> [Task to complete]:
Gather up every line from the entries below that uses the word "tree".

> [Supplied information]:
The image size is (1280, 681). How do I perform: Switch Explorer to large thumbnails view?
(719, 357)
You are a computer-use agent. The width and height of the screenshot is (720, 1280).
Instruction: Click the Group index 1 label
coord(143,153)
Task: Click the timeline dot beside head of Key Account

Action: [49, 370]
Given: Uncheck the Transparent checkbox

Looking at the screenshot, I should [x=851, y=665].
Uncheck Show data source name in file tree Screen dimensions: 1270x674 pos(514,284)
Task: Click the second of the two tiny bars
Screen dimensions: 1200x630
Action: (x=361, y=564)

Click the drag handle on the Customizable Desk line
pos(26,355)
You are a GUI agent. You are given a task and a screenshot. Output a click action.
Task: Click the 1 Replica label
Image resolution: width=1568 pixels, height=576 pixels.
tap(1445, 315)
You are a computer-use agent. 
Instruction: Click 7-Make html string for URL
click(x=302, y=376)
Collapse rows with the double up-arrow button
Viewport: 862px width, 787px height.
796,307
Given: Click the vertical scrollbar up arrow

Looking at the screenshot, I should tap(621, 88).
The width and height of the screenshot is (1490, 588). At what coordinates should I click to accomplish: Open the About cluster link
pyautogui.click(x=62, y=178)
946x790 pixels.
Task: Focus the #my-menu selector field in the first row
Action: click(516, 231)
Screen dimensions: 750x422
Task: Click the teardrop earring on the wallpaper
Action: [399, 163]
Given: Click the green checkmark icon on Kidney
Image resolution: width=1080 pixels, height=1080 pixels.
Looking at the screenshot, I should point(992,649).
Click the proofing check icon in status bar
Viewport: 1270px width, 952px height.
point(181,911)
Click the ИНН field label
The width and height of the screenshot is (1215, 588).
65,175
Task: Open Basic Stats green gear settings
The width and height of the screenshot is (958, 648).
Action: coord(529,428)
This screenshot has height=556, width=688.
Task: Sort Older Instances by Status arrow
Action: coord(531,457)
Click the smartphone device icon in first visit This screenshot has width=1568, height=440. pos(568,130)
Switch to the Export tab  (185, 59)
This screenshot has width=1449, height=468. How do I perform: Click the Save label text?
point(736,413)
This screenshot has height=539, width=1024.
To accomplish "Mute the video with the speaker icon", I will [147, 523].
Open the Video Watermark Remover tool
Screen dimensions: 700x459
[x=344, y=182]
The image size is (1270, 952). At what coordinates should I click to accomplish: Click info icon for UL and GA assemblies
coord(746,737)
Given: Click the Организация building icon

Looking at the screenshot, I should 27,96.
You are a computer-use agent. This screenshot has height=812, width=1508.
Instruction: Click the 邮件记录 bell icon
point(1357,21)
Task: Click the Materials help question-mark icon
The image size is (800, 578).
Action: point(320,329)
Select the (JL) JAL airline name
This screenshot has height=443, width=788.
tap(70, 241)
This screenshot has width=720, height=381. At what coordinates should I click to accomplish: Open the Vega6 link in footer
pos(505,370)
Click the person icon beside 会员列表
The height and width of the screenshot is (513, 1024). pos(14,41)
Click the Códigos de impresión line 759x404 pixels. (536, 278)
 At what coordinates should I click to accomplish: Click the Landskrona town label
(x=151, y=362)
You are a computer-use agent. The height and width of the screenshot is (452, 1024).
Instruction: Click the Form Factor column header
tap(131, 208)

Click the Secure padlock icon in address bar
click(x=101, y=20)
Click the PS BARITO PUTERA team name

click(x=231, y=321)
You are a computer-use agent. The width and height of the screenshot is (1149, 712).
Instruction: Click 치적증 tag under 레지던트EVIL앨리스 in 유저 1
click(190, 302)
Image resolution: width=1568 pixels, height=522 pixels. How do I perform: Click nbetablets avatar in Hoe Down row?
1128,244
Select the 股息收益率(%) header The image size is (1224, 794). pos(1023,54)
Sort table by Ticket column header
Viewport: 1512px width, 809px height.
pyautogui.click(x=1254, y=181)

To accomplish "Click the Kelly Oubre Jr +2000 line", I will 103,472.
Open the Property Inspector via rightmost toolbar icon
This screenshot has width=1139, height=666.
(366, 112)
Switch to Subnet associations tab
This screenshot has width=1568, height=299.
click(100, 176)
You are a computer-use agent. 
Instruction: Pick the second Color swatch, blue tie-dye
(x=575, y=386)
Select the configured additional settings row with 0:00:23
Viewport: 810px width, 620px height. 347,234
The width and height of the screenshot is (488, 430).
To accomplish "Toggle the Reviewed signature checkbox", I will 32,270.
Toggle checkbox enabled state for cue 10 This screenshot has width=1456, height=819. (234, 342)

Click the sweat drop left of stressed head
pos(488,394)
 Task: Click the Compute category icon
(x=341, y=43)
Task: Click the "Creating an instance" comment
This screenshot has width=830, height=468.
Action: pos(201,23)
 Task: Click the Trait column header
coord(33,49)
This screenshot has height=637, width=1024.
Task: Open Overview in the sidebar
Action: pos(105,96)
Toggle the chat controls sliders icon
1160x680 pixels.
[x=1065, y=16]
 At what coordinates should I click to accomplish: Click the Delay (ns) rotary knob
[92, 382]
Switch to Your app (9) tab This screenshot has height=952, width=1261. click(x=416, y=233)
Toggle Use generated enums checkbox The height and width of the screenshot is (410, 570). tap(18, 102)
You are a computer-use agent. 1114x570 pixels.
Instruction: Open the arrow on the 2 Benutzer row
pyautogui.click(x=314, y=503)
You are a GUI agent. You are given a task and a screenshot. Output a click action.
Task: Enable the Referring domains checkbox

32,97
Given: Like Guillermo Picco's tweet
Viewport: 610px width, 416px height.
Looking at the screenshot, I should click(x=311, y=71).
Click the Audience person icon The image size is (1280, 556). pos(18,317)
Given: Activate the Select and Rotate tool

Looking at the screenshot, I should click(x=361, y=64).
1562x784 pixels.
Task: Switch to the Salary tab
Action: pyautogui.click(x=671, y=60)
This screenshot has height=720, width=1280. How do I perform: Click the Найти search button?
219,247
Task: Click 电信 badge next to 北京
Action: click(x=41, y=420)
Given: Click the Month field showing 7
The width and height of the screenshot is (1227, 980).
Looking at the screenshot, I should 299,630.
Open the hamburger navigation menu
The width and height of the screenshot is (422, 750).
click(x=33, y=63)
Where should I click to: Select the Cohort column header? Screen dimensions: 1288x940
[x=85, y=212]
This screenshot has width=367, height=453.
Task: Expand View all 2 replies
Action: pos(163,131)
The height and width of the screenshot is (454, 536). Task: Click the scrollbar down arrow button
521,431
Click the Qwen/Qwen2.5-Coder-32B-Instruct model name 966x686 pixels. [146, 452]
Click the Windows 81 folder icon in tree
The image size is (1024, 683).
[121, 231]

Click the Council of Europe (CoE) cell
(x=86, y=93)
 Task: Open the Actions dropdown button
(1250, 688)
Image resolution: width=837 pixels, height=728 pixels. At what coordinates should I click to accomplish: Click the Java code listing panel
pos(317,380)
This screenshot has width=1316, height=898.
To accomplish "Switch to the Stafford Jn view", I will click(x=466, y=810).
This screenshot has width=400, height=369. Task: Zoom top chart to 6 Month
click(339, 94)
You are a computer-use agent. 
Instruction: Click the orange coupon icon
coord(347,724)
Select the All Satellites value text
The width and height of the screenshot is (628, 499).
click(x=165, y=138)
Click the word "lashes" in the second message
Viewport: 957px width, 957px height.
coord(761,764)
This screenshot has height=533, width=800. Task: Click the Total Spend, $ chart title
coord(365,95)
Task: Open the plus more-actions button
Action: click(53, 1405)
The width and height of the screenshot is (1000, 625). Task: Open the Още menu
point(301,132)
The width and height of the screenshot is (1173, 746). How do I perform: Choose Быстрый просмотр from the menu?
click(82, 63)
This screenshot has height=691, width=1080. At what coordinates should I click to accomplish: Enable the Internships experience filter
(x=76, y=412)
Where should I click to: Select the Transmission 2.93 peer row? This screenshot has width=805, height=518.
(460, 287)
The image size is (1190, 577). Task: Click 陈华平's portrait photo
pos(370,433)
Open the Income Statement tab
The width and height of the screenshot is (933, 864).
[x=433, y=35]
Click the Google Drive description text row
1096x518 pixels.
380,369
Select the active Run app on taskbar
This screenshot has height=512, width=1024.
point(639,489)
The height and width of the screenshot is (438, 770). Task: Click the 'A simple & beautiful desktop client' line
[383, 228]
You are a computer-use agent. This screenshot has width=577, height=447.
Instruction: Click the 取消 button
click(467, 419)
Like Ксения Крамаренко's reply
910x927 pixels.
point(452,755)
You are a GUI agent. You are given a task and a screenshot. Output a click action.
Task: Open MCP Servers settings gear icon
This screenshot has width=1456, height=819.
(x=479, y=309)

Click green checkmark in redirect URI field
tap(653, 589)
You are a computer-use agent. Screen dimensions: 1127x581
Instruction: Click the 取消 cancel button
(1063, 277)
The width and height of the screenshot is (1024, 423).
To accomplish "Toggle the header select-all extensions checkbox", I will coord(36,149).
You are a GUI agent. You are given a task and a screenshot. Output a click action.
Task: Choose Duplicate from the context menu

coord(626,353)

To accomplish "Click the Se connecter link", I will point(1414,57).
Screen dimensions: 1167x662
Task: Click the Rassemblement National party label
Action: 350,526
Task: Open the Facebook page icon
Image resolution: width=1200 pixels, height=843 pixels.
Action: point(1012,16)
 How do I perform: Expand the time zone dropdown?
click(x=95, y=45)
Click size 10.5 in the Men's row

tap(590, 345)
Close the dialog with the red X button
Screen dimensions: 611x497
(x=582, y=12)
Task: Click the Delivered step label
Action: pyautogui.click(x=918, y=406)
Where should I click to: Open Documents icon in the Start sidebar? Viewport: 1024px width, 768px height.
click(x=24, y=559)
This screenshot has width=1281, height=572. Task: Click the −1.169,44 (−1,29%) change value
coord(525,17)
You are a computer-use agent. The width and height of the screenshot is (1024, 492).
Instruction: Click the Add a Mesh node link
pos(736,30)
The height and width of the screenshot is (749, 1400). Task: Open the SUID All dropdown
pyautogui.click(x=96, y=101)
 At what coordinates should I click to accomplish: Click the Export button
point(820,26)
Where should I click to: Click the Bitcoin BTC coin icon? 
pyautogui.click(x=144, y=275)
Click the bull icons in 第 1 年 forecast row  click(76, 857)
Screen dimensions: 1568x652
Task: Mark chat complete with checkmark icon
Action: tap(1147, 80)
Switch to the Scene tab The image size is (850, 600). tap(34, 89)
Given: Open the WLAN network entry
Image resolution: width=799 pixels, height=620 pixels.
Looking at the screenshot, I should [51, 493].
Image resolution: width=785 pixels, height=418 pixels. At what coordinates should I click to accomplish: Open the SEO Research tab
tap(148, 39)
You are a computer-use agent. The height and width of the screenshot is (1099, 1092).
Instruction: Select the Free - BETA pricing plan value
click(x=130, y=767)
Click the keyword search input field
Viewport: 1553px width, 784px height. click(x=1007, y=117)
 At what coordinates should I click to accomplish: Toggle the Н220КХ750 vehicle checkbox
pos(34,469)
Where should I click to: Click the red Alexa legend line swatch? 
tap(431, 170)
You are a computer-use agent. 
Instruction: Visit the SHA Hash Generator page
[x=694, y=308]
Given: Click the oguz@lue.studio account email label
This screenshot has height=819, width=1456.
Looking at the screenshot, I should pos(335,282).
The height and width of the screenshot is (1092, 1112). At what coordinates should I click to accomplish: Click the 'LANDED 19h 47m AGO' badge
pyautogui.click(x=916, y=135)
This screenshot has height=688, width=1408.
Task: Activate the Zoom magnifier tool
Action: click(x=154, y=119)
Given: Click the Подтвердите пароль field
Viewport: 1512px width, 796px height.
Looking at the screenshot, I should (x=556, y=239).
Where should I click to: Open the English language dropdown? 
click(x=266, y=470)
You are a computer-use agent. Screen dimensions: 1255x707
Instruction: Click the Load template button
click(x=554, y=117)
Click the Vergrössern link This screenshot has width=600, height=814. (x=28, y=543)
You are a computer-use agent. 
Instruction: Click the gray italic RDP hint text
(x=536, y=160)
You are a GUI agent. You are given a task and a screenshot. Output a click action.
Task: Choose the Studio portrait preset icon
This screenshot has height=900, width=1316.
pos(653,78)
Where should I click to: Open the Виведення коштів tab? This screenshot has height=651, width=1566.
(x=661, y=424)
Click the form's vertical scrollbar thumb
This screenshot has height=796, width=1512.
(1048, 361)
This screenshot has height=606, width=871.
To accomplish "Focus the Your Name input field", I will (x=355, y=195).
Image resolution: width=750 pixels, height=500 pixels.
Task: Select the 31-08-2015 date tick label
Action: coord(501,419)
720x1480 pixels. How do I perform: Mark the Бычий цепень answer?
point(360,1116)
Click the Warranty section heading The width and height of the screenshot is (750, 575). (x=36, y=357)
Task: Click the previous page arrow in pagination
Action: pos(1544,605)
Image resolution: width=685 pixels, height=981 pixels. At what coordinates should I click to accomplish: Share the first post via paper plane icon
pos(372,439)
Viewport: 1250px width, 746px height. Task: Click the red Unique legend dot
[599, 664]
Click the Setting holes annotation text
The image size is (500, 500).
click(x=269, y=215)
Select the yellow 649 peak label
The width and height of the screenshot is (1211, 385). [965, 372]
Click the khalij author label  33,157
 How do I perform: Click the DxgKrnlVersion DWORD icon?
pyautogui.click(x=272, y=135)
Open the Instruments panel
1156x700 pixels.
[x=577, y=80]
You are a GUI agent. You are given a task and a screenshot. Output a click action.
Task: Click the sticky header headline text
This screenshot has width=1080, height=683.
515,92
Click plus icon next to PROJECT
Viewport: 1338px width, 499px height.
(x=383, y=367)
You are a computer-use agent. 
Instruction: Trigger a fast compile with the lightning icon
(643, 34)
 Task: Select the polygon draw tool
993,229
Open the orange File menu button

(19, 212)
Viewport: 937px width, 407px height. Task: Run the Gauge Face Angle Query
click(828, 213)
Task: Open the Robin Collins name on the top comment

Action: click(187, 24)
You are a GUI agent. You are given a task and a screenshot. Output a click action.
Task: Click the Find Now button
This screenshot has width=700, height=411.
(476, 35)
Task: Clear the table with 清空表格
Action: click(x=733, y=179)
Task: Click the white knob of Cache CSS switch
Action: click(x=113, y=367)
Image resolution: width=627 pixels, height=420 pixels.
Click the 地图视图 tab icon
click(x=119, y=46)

> [Answer space]:
Uncheck Show data source name in file tree Screen dimensions: 1270x674 pos(514,284)
Click the Windows 81 folder icon in tree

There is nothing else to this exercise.